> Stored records

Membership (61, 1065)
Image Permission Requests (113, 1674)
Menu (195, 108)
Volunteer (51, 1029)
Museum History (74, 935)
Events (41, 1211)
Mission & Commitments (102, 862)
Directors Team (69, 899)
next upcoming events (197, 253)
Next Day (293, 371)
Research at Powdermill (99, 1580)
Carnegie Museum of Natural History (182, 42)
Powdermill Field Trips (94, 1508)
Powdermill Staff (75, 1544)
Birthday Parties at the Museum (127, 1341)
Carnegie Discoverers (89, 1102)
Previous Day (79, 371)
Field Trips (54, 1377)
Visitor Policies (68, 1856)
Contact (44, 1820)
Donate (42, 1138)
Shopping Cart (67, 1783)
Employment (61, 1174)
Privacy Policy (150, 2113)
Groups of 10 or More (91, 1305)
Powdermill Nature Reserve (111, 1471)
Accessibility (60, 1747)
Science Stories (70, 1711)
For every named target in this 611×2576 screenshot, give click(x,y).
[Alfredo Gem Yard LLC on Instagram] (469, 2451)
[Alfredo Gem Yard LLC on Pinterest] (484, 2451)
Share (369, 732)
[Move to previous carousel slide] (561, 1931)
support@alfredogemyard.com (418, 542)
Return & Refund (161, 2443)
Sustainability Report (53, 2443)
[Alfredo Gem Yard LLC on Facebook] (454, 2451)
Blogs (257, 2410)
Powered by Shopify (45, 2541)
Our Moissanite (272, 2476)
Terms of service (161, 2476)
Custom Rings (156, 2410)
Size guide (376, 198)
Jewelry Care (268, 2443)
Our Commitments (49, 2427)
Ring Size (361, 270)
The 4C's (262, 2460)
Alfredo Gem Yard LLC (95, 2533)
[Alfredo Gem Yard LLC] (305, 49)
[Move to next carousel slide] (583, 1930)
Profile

> AIM OF THE TASK
Exactly and only the lines from the line containing "[Alfredo Gem Yard LLC on Pinterest]" through the last line of the entries should be copied, both ends included.

> ANSWER TO THE PROBLEM
[Alfredo Gem Yard LLC on Pinterest] (484, 2451)
Share (369, 732)
[Move to previous carousel slide] (561, 1931)
support@alfredogemyard.com (418, 542)
Return & Refund (161, 2443)
Sustainability Report (53, 2443)
[Alfredo Gem Yard LLC on Facebook] (454, 2451)
Blogs (257, 2410)
Powered by Shopify (45, 2541)
Our Moissanite (272, 2476)
Terms of service (161, 2476)
Custom Rings (156, 2410)
Size guide (376, 198)
Jewelry Care (268, 2443)
Our Commitments (49, 2427)
Ring Size (361, 270)
The 4C's (262, 2460)
Alfredo Gem Yard LLC (95, 2533)
[Alfredo Gem Yard LLC] (305, 49)
[Move to next carousel slide] (583, 1930)
Profile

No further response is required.